>>

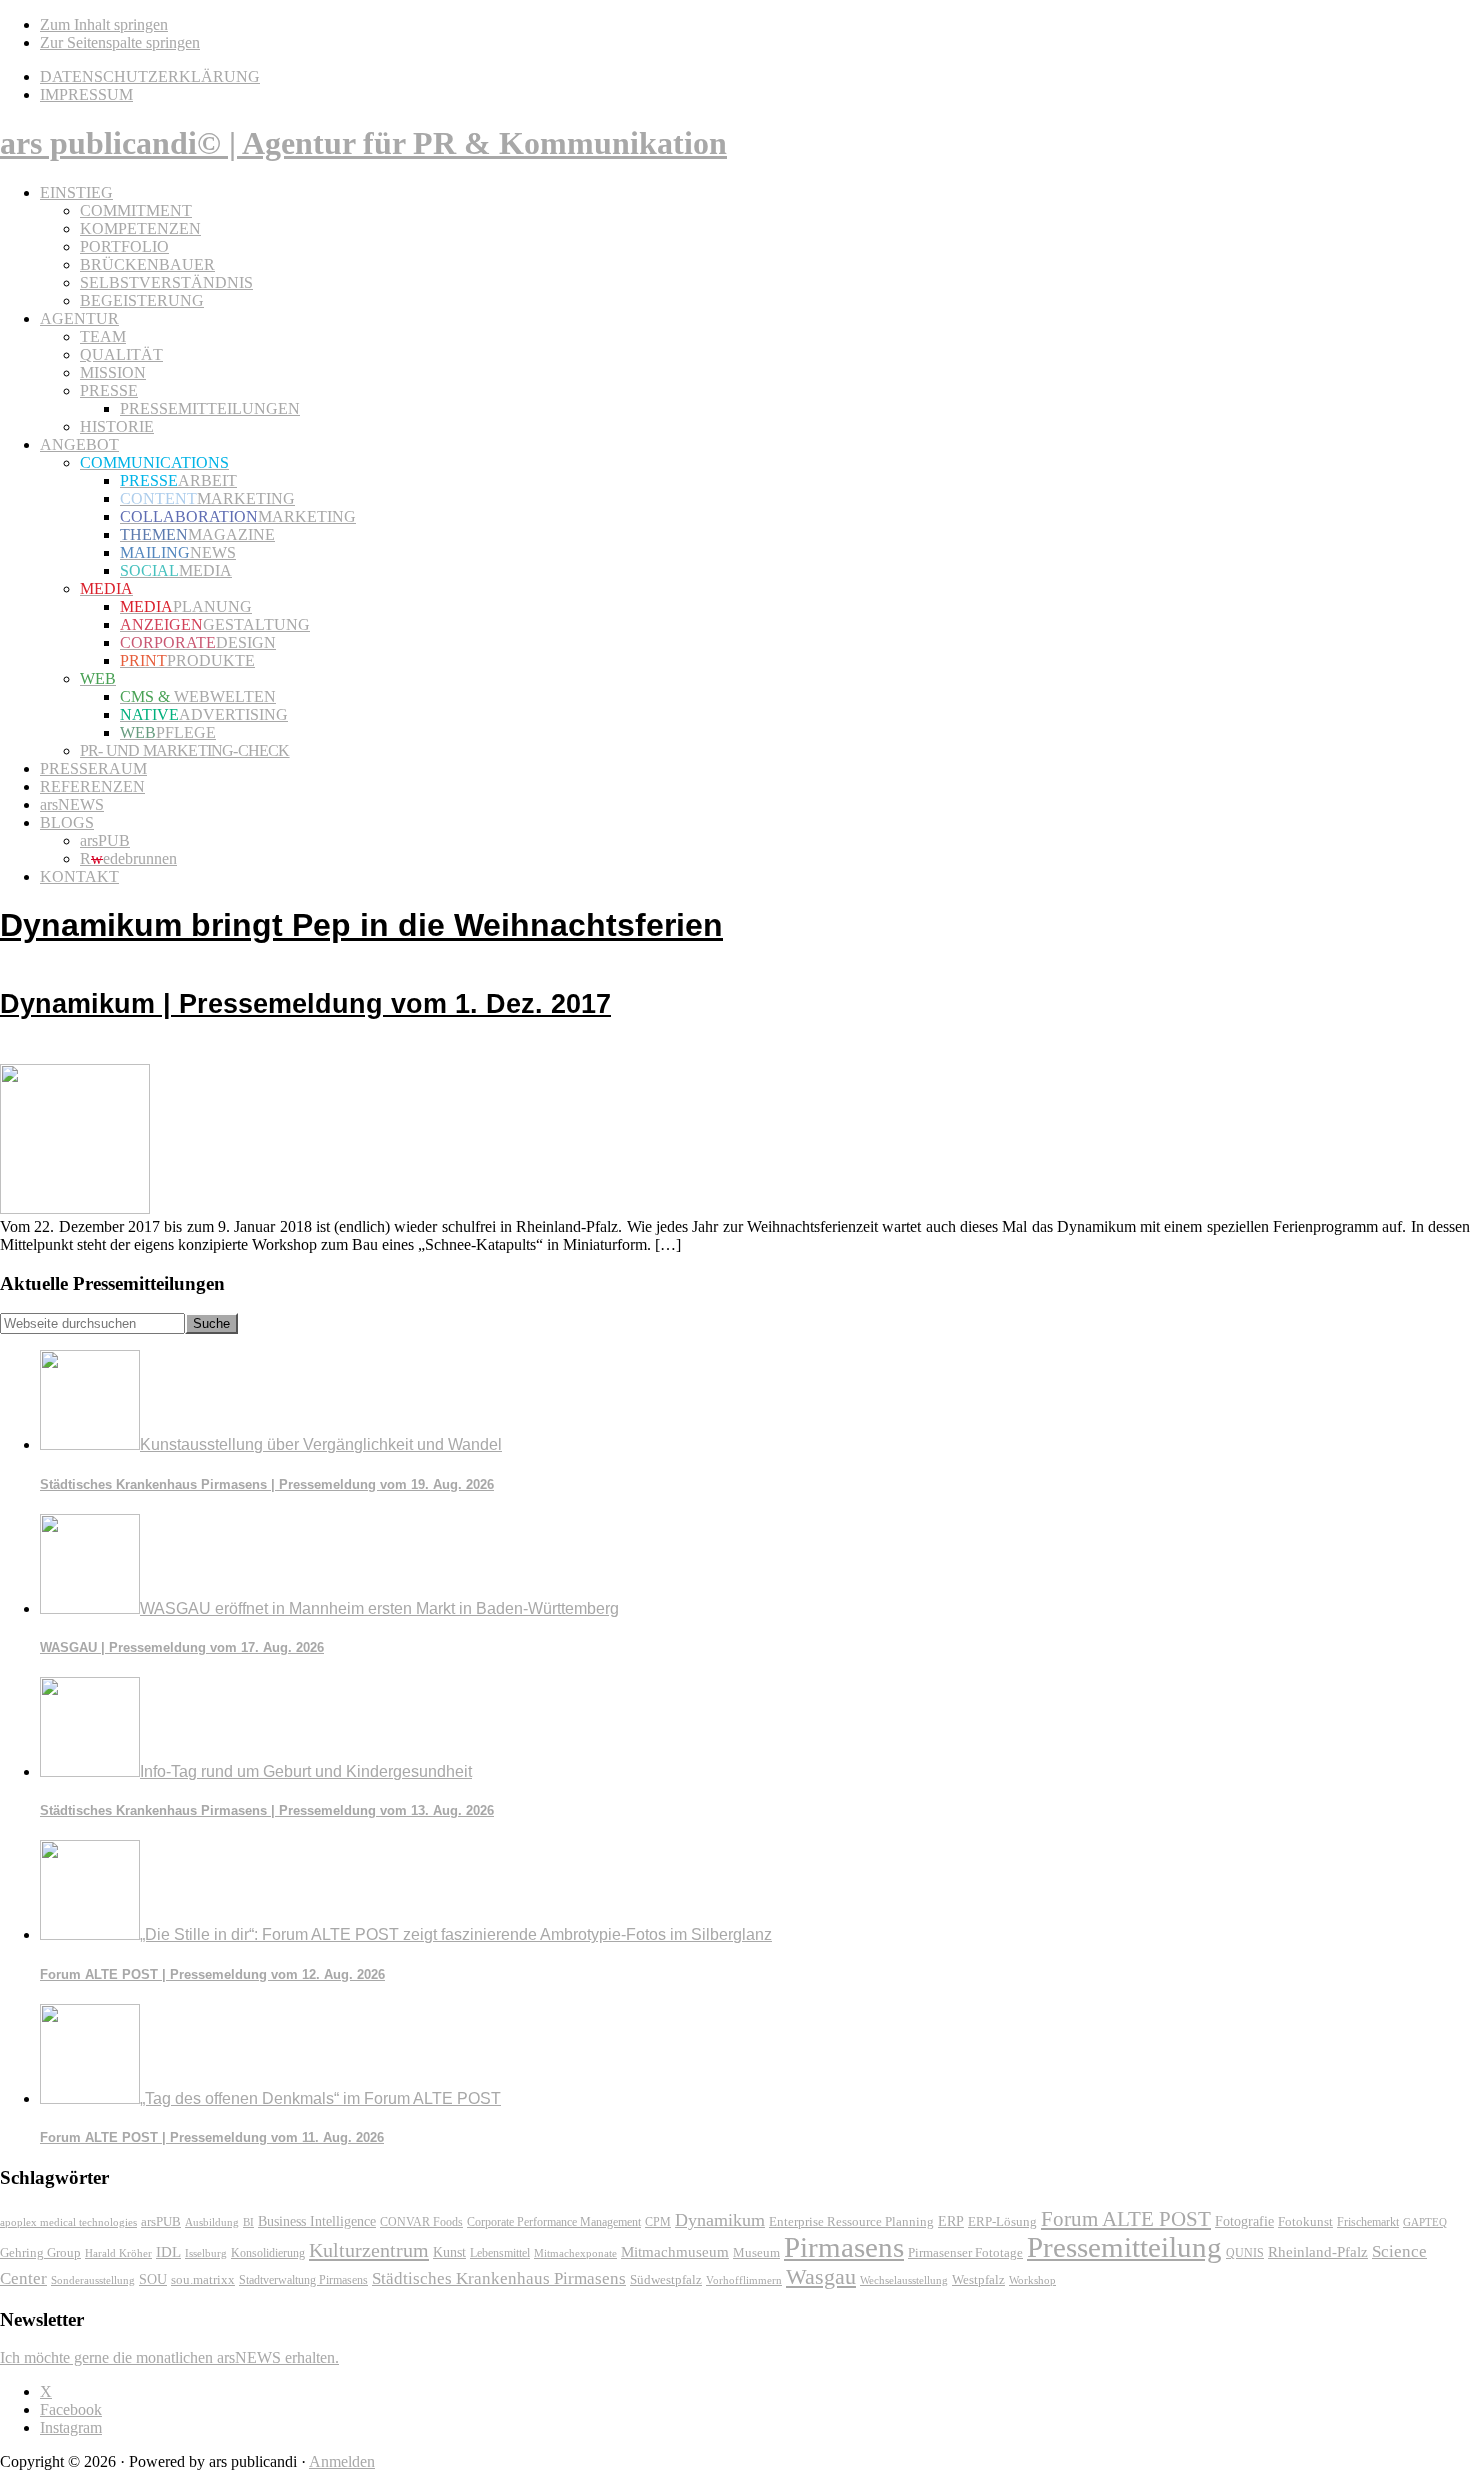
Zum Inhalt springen (104, 24)
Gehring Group (40, 2253)
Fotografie (1244, 2221)
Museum (756, 2252)
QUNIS (1245, 2253)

<<

Could you reproduce the entries verbatim, leaving out all pictures?

= Solved exercise =
Zum Inhalt springen (104, 24)
Gehring Group (40, 2253)
Fotografie (1244, 2221)
Museum (756, 2252)
QUNIS (1245, 2253)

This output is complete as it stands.